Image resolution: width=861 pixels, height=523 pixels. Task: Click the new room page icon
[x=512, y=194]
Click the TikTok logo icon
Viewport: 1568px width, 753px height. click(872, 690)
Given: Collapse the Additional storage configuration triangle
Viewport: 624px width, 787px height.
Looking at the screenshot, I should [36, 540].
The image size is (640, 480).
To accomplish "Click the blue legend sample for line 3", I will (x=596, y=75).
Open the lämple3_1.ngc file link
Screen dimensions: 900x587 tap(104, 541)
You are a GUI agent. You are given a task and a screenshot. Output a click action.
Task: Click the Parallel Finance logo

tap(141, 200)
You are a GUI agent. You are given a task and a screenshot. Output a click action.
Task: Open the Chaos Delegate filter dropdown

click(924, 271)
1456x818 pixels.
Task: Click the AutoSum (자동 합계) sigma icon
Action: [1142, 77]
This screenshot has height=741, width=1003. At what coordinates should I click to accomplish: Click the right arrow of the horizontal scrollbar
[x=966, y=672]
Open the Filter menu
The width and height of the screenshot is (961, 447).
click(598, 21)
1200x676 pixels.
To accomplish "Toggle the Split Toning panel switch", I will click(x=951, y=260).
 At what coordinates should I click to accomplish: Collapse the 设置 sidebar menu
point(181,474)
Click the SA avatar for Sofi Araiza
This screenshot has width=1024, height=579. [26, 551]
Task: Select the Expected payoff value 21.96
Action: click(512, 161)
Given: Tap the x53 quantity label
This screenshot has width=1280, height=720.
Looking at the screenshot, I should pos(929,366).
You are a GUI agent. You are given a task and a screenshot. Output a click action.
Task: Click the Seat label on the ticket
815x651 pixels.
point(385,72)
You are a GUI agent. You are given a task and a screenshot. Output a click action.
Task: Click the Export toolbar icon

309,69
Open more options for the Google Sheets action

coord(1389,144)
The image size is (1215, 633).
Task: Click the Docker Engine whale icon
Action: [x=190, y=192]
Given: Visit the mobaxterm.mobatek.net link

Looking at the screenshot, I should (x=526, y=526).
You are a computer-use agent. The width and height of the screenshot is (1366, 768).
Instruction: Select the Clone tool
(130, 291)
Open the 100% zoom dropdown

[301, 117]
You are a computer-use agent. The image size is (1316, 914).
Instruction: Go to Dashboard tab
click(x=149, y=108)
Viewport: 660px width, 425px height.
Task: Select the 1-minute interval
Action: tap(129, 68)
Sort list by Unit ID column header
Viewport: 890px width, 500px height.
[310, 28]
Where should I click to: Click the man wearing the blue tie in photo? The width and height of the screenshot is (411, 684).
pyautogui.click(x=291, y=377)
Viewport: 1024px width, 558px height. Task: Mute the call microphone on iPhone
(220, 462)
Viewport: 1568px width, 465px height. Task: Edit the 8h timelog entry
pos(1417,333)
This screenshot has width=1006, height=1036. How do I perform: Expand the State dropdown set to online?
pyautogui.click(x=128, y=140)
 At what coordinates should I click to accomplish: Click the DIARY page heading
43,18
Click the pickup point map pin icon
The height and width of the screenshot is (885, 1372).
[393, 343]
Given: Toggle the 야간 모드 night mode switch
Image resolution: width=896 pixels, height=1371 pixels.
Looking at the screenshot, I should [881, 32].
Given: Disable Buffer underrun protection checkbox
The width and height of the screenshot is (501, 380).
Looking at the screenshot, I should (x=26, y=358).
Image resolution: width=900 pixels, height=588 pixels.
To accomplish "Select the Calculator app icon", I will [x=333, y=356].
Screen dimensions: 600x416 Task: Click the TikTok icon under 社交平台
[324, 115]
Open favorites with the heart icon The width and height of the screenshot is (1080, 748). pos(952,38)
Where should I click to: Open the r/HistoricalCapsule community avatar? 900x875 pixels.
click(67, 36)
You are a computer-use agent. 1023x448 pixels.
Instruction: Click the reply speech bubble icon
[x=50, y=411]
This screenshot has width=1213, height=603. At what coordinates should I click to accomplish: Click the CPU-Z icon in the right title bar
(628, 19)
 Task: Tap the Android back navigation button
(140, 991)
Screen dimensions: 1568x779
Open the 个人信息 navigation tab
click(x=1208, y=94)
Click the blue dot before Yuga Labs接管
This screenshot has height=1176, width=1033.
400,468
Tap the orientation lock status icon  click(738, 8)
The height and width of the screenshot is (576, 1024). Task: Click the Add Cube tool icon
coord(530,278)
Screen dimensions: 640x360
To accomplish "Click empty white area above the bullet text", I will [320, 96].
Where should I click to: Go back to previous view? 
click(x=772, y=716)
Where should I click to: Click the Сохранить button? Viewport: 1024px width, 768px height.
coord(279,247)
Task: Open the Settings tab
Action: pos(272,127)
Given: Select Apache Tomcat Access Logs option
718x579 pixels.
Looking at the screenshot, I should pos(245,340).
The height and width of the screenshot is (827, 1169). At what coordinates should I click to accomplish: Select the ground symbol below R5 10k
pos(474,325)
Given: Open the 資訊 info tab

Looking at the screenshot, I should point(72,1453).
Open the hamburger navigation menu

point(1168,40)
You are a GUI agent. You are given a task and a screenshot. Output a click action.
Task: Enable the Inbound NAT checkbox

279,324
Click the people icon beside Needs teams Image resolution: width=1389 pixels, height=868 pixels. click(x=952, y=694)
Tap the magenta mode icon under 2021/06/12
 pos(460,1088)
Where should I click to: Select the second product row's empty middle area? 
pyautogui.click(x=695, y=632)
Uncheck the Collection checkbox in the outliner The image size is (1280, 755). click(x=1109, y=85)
◆ ◆ ◆ ◆ ◆
→ The problem:
Using the material above, restate each entry exactly as it stands.

→ Result below:
Image resolution: width=861 pixels, height=523 pixels. Task: Click the new room page icon
[x=512, y=194]
Click the TikTok logo icon
Viewport: 1568px width, 753px height. click(872, 690)
Given: Collapse the Additional storage configuration triangle
Viewport: 624px width, 787px height.
Looking at the screenshot, I should [36, 540].
The image size is (640, 480).
To accomplish "Click the blue legend sample for line 3", I will (x=596, y=75).
Open the lämple3_1.ngc file link
Screen dimensions: 900x587 tap(104, 541)
You are a GUI agent. You are given a task and a screenshot. Output a click action.
Task: Click the Parallel Finance logo

tap(141, 200)
You are a GUI agent. You are given a task and a screenshot. Output a click action.
Task: Open the Chaos Delegate filter dropdown

click(924, 271)
1456x818 pixels.
Task: Click the AutoSum (자동 합계) sigma icon
Action: [1142, 77]
This screenshot has height=741, width=1003. At what coordinates should I click to accomplish: Click the right arrow of the horizontal scrollbar
[x=966, y=672]
Open the Filter menu
The width and height of the screenshot is (961, 447).
click(598, 21)
1200x676 pixels.
To accomplish "Toggle the Split Toning panel switch", I will click(x=951, y=260).
 At what coordinates should I click to accomplish: Collapse the 设置 sidebar menu
point(181,474)
Click the SA avatar for Sofi Araiza
This screenshot has width=1024, height=579. [26, 551]
Task: Select the Expected payoff value 21.96
Action: click(512, 161)
Given: Tap the x53 quantity label
This screenshot has width=1280, height=720.
Looking at the screenshot, I should pos(929,366).
You are a GUI agent. You are given a task and a screenshot. Output a click action.
Task: Click the Seat label on the ticket
815x651 pixels.
point(385,72)
You are a GUI agent. You are given a task and a screenshot. Output a click action.
Task: Click the Export toolbar icon

309,69
Open more options for the Google Sheets action

coord(1389,144)
The image size is (1215, 633).
Task: Click the Docker Engine whale icon
Action: [x=190, y=192]
Given: Visit the mobaxterm.mobatek.net link

Looking at the screenshot, I should (x=526, y=526).
You are a computer-use agent. The width and height of the screenshot is (1366, 768).
Instruction: Select the Clone tool
(130, 291)
Open the 100% zoom dropdown

[301, 117]
You are a computer-use agent. The image size is (1316, 914).
Instruction: Go to Dashboard tab
click(x=149, y=108)
Viewport: 660px width, 425px height.
Task: Select the 1-minute interval
Action: tap(129, 68)
Sort list by Unit ID column header
Viewport: 890px width, 500px height.
[310, 28]
Where should I click to: Click the man wearing the blue tie in photo? The width and height of the screenshot is (411, 684).
pyautogui.click(x=291, y=377)
Viewport: 1024px width, 558px height. Task: Mute the call microphone on iPhone
(220, 462)
Viewport: 1568px width, 465px height. Task: Edit the 8h timelog entry
pos(1417,333)
This screenshot has width=1006, height=1036. How do I perform: Expand the State dropdown set to online?
pyautogui.click(x=128, y=140)
 At what coordinates should I click to accomplish: Click the DIARY page heading
43,18
Click the pickup point map pin icon
The height and width of the screenshot is (885, 1372).
[393, 343]
Given: Toggle the 야간 모드 night mode switch
Image resolution: width=896 pixels, height=1371 pixels.
Looking at the screenshot, I should [881, 32].
Given: Disable Buffer underrun protection checkbox
The width and height of the screenshot is (501, 380).
Looking at the screenshot, I should (x=26, y=358).
Image resolution: width=900 pixels, height=588 pixels.
To accomplish "Select the Calculator app icon", I will [x=333, y=356].
Screen dimensions: 600x416 Task: Click the TikTok icon under 社交平台
[324, 115]
Open favorites with the heart icon The width and height of the screenshot is (1080, 748). pos(952,38)
Where should I click to: Open the r/HistoricalCapsule community avatar? 900x875 pixels.
click(67, 36)
You are a computer-use agent. 1023x448 pixels.
Instruction: Click the reply speech bubble icon
[x=50, y=411]
This screenshot has width=1213, height=603. At what coordinates should I click to accomplish: Click the CPU-Z icon in the right title bar
(628, 19)
 Task: Tap the Android back navigation button
(140, 991)
Screen dimensions: 1568x779
Open the 个人信息 navigation tab
click(x=1208, y=94)
Click the blue dot before Yuga Labs接管
This screenshot has height=1176, width=1033.
400,468
Tap the orientation lock status icon  click(738, 8)
The height and width of the screenshot is (576, 1024). Task: Click the Add Cube tool icon
coord(530,278)
Screen dimensions: 640x360
To accomplish "Click empty white area above the bullet text", I will [320, 96].
Where should I click to: Go back to previous view? 
click(x=772, y=716)
Where should I click to: Click the Сохранить button? Viewport: 1024px width, 768px height.
coord(279,247)
Task: Open the Settings tab
Action: pos(272,127)
Given: Select Apache Tomcat Access Logs option
718x579 pixels.
Looking at the screenshot, I should pos(245,340).
The height and width of the screenshot is (827, 1169). At what coordinates should I click to accomplish: Select the ground symbol below R5 10k
pos(474,325)
Given: Open the 資訊 info tab

Looking at the screenshot, I should point(72,1453).
Open the hamburger navigation menu

point(1168,40)
You are a GUI agent. You are given a task and a screenshot. Output a click action.
Task: Enable the Inbound NAT checkbox

279,324
Click the people icon beside Needs teams Image resolution: width=1389 pixels, height=868 pixels. click(x=952, y=694)
Tap the magenta mode icon under 2021/06/12
 pos(460,1088)
Where should I click to: Select the second product row's empty middle area? 
pyautogui.click(x=695, y=632)
Uncheck the Collection checkbox in the outliner The image size is (1280, 755). click(x=1109, y=85)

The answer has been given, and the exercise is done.